United Airlines Plans to Cut More Than 3,400 Management Jobs. Chicago Could be Especially Hard-Hit.

May 5, 2020

United Airlines plans to eliminate more than 3,400 management and administrative positions Oct. 1 as the airline reels from the coronavirus pandemic that has brought air travel to an almost standstill.

Chicago, United’s hometown, could be especially hard-hit.

“We have to acknowledge that there will be serious consequences to our company if we don’t continue to take strong and decisive action, which includes making decisions that none of us ever wanted or expected to make,” Kate Gebo, the airline’s executive vice president of human resources and labor relations, said in a memo to employees on Monday.

The cuts represent 30% of United’s roughly 11,500 management and administrative employees, most of whom work in Chicago, home to the company’s Willis Tower headquarters. Employees affected by the cuts, which go into effect Oct. 1, will be notified in July, Gebo said.

United expects to announce a voluntary separation package for domestic management and administrative employees in mid-May, Gebo said in the memo, a copy of which was obtained by the Tribune. Employees who take the offer will be able to keep travel privileges and medical benefits for an extended period, along with “some continuation of pay,” she said. Starting Oct. 1, the company will no longer offer management and administrative employees cash severance packages.

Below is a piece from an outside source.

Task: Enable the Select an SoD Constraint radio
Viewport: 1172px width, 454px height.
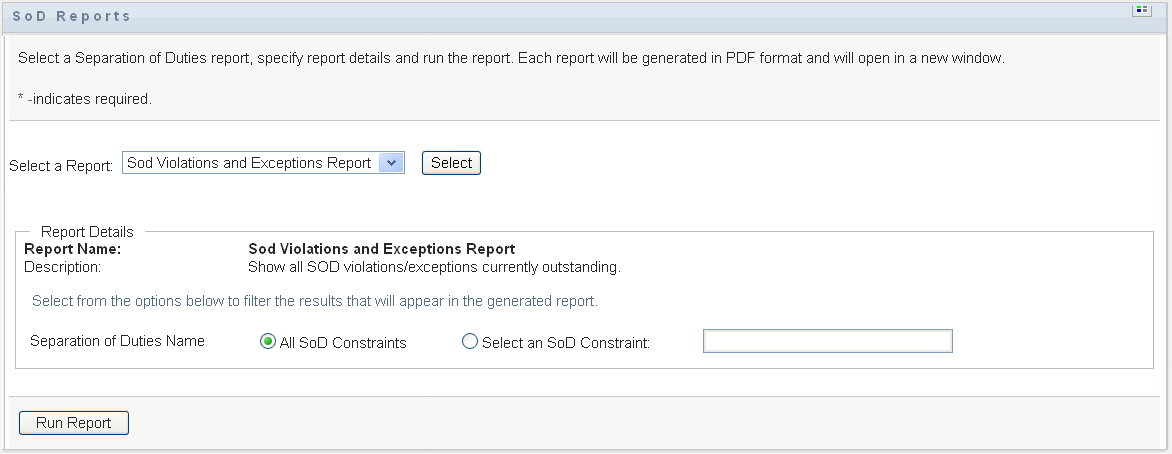Action: click(x=470, y=342)
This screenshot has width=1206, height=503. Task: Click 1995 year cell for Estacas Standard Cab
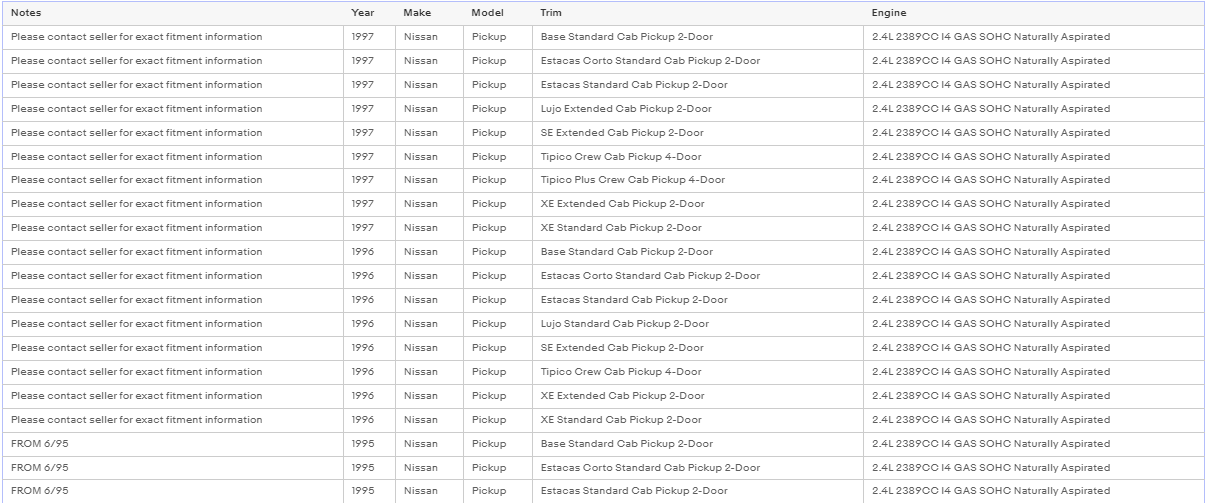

Gebo said United is “trying to give everyone as much notice as possible that changes are coming, and we’re making the voluntary options as attractive as possible.”

In the meantime, domestic management and administrative employees will be required to take 20 unpaid days off between May 16 and Sept. 30.

Employees across the airline have had their hours reduced or been asked to take voluntary unpaid leave as the airline, facing “essentially zero” demand for travel, works to slash costs.

Passenger numbers at U.S. airports are down roughly 95% from the same period last year, according to the Transportation Security Administration. United has slashed about 90% of its flying capacity in May and expects to operate a similar schedule in June.

Last week, the company said it would reduce 15,000 airport workers’ hours to part-time. More than 20,000 employees have already taken unpaid leave or separation options.

United CEO Oscar Munoz and president Scott Kirby won’t receive their base salary through at least June 30, and corporate officers’ base salaries have been cut by half.

United received $5 billion in federal financial assistance to keep workers on its payroll through Sept. 30. The funds were part of the $2.2 trillion coronavirus relief package.

Still, United said those funds won’t fully cover its payroll costs, and there are so few people flying the airline expects to spend billions more than it earns for the next several months.

That’s “not sustainable for any company,” United said in a statement. “And that’s why we are doing everything we can to reduce costs in the near-term so we can bounce back quickly when demand starts to return and help ensure our company and the jobs it supports will be here when customers are flying again."